Required work:
**a)** Transcribe the Bradley Wiggins interview word for word, starting with "An interview with" and going on through "non-negative for testosterone.".
**b)** Go on with the Bradley Wiggins interview from the point where it stops.

Text extract:
■ ■ ■ ■
An interview with Bradley Wiggins, July 28, 2007
At the National Cycling Centre in Manchester, England on Friday morning, World and Olympic Pursuit Champion Bradley Wiggins spoke to the British media two days after he was forced to leave the Tour de France after his Cofidis teammate, Christian Moreni tested non-negative for testosterone.
"I wouldn't say I'm bitter," He replied when asked. "I'm angered by it and it's made my determination to come through this whole thing and to prove that there can be clean winners in this sport."
He's not alone in his anger either, but sees the push towards a cleaner sport being spearheaded by the younger generation of riders who haven't grown up in the old school doping culture. "A lot of others I've spoken to in the last 24 hours - I've spoken to Geraint Thomas who's still out there on the Tour de France, Mark Cavendish - and they're all pretty pissed off as well. I still believe that there is a minority out there who are willing to push the boundaries - that minority all seem to be over 30 years of age - coming toward the end of their careers - I think that show's a generational thing.
"Ten years ago it was rife in the sport and there's a new generation coming through now and unfortunately it's the older guys who were there back in 1998 that are still willing to push the boundaries and see how far they can go without being caught," he continued. "Hopefully the new generation that are coming through - the guys you saw protesting on the line are the guys that are going to be the future of the sport and the Tour de France."
Wiggins spoke out against the hero worship of some of the big stars, those who - like Alexandre Vinokourov (Astana) - now have their entire careers looked upon with suspicion. "These guys are looked upon as heroes to some young guys - but for me they're not the heroes of the Tour de France - they never were for me," he declared.
■ ■ ■ ■
(Entries for locating text and elements)

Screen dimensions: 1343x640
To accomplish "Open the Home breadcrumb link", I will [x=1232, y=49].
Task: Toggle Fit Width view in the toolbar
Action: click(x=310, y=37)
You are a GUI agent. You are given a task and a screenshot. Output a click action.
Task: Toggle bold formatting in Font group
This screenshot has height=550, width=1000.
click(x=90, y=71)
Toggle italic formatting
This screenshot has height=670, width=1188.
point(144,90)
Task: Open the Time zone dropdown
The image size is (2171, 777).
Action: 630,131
■ ■ ■ ■
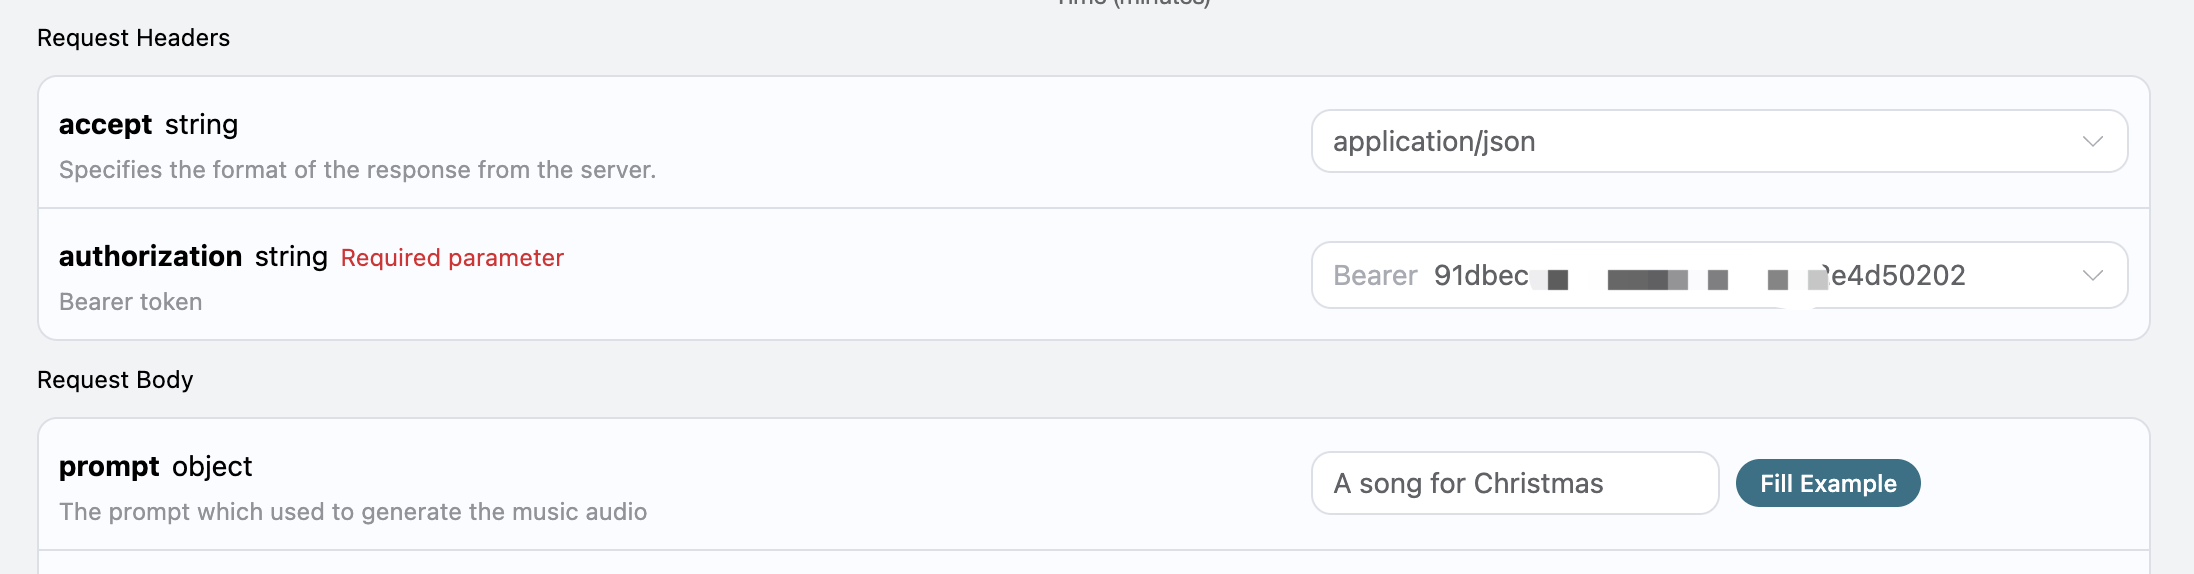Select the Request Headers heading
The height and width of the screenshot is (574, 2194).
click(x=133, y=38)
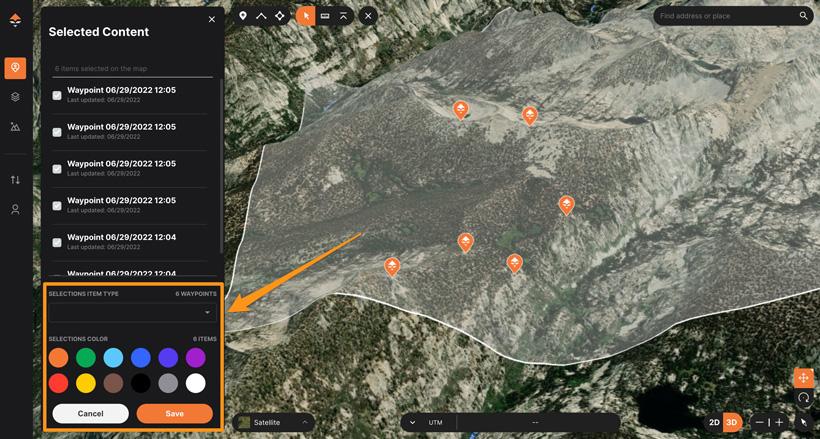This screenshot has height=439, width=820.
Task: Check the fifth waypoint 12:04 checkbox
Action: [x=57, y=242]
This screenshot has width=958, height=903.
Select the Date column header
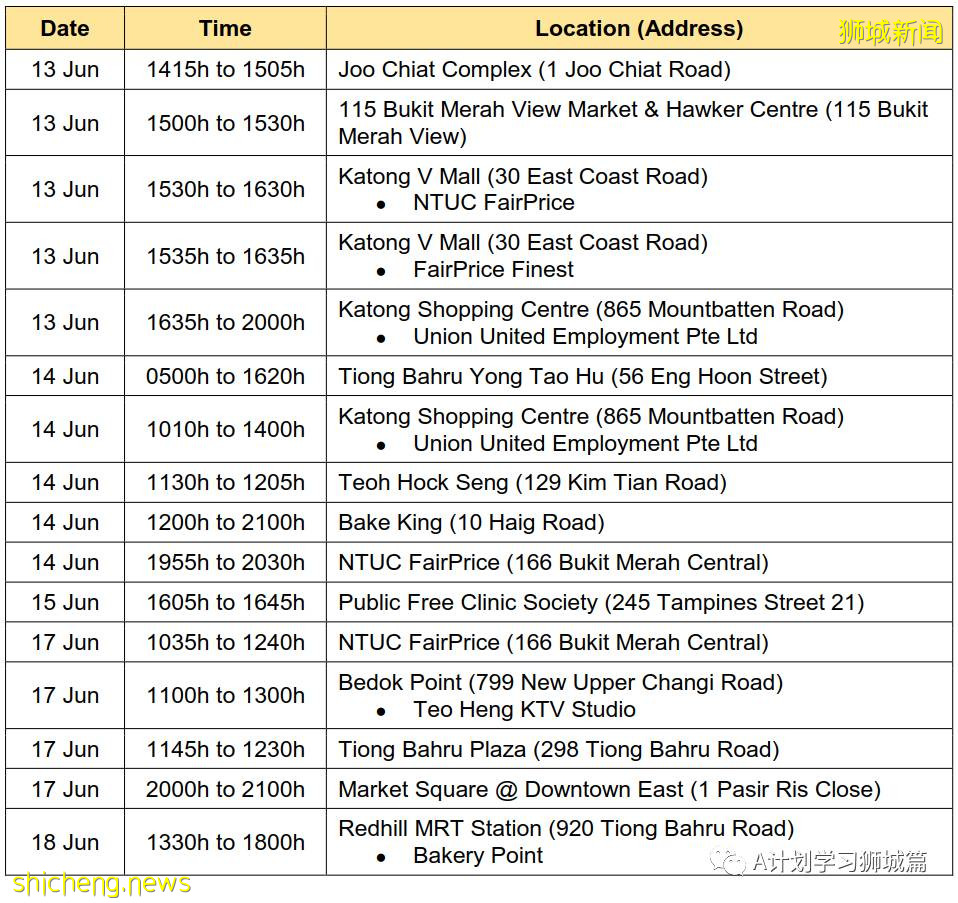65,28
■ ■ ■ ■
Responses per task:
**a)**
An interview with Bradley Wiggins, July 28, 2007
At the National Cycling Centre in Manchester, England on Friday morning, World and Olympic Pursuit Champion Bradley Wiggins spoke to the British media two days after he was forced to leave the Tour de France after his Cofidis teammate, Christian Moreni tested non-negative for testosterone.

**b)**
Instead, he hailed the contribution to the sport made by the lesser lights, the domestiques and those struggling in the autobus [the group of riders banding together to avoid the time cut] everyday, particularly the youngest rider on the race - his British Cycling track teammate Thomas. "I spent a lot of time in the group finishing an hour down most days and that's where the heroes are for me," he said. "Guys like Geraint Thomas, 21 years old - for the last two weeks I've watched him drag himself through the Alps and the Pyrenees on nothing but bread and water. For me they are the real heroes of the Tour de France - not the guys on the million Euro contracts who are being done for blood transfusions and things like that."
Despite the efforts made by Cofidis and many other teams to ensure their riders are clean, he still feels that this is contrary to the system that riders are forced to negotiate. "I'm at the end of my contract with Cofidis coming to negotiate, next year for example with Cofidis, I'd asked for a figure for example off my team manager," started Wiggins. "And he said, 'You didn't win the Prologue and you were fifth in the time trial,' and I'm like, 'But I'm clean, would you rather I take risks and win the prologue and win that time trial and not get caught and then would you be paying me the million Euro contract for next year?' So there's all these things that go into account you know, that was all pissing me off to be honest."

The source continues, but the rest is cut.